Analysis: Chapters 12–13
Dill’s absence from Maycomb coincides appropriately with
the continued encroachment of the adult world upon Scout’s childhood,
as Dill has represented the perspective of childhood throughout
the novel. Scout’s journey to Calpurnia’s church is the reader’s
first glimpse of the black community in Maycomb, which is portrayed
in an overwhelmingly positive light. An air of desperate poverty
hangs over the church—the building is unpainted, they cannot afford hymnals,
and the congregation is illiterate—yet the adversity seems to bring
the people closer together and creates a stronger sense of community
than is found in Scout’s own church. The devotion of the black church
contrasts starkly with the hypocrisy of the white ladies’ missionary
circle that Scout attends in Chapter 24.
There, one of the missionary ladies, Mrs. Merriweather, bemoans
the plight of the oppressed indigenous people of Africa at the same
time that she complains about how moody Maycomb’s blacks are.
In addition, Lee introduces the black community at a crucial moment
in the narrative—just as race relations in Maycomb are thrown into
crisis by the trial of Tom Robinson. By emphasizing the goodness
and solidarity of the black community, Lee casts the racism rampant
among Maycomb’s whites in an extremely harsh and ugly light. One
of the main moral themes of the novel is that of sympathy and understanding,
Atticus’s tenet that Scout should always try to put herself in someone
else’s shoes before she judges them. Lee enables us to identify
with the black community in a way that makes the townspeople’s unwillingness
to do so seem mean-spirited and stubborn.
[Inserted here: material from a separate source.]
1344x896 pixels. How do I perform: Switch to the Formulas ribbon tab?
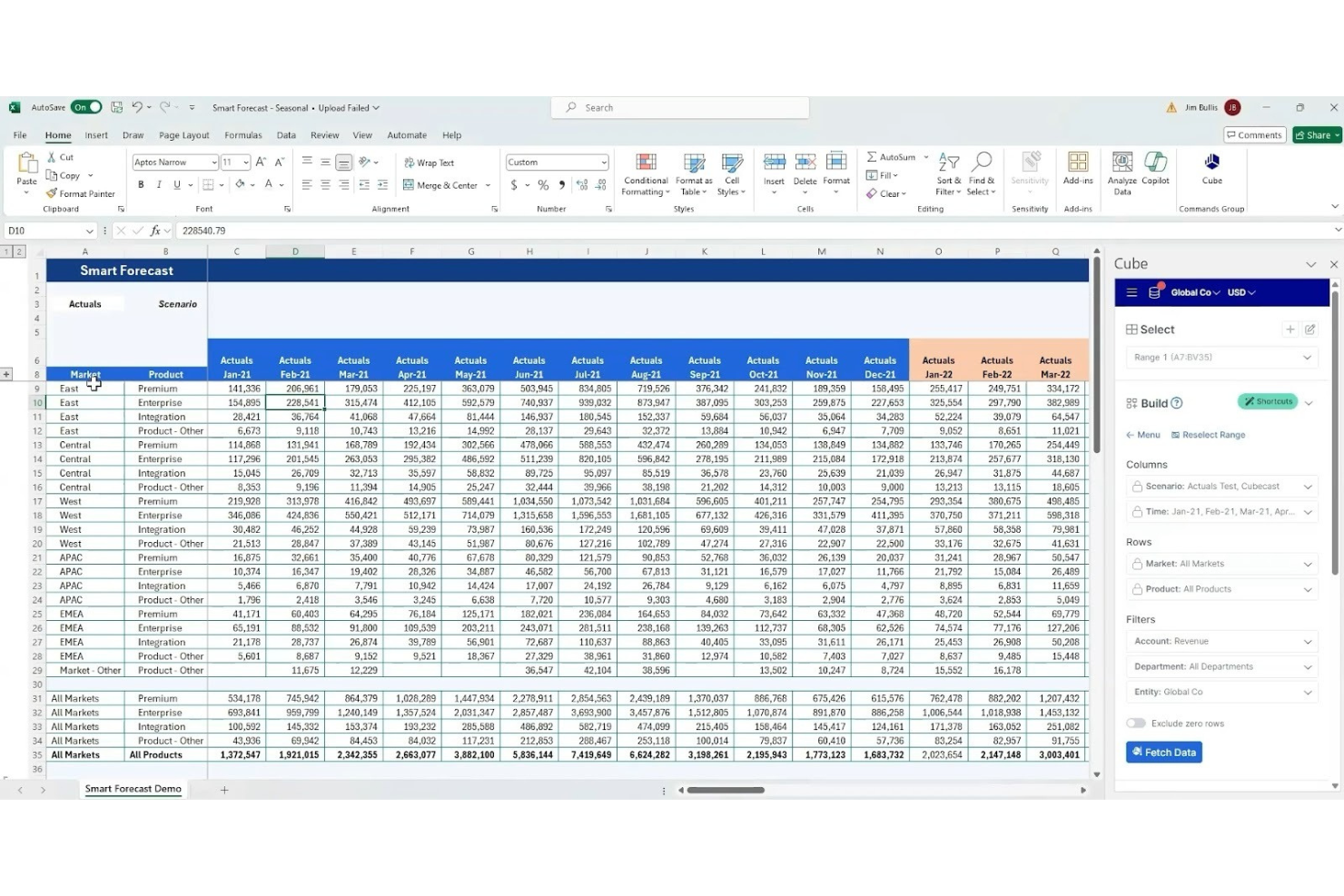point(242,134)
Simply because of their
racial prejudice, the townspeople are prepared to accept the word
of the cruel, ignorant Bob Ewell over that of a decent black man.
If the novel’s main theme involves the threat that evil and hatred
pose to innocence and goodness, it becomes clear that ignorant,
unsympathetic racial prejudice will be the predominant incarnation
of evil and hatred, as the childhood innocence of Scout and Jem
is thrown into crisis by the circumstances of the trial.
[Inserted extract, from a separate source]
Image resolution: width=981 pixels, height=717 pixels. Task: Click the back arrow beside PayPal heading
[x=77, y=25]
The visit to the church brings Calpurnia to center stage
in the novel. Her character serves as the bridge between two worlds,
and the reader develops a sense of her double life, which is split
between the Finch household and the black community. When she goes
to church, her language changes; she speaks in a “colored” dialect rather
than the proper, precise language that she uses in Atticus’s household.
Jem asks her why, and she explains that the churchgoers would think
she was “puttin’ on airs fit to beat Moses” if she spoke “white”
in church. This speech demonstrates the gulf between blacks and
whites in Maycomb: not only do class distinctions and bigotry divide
the two races, but language does as well.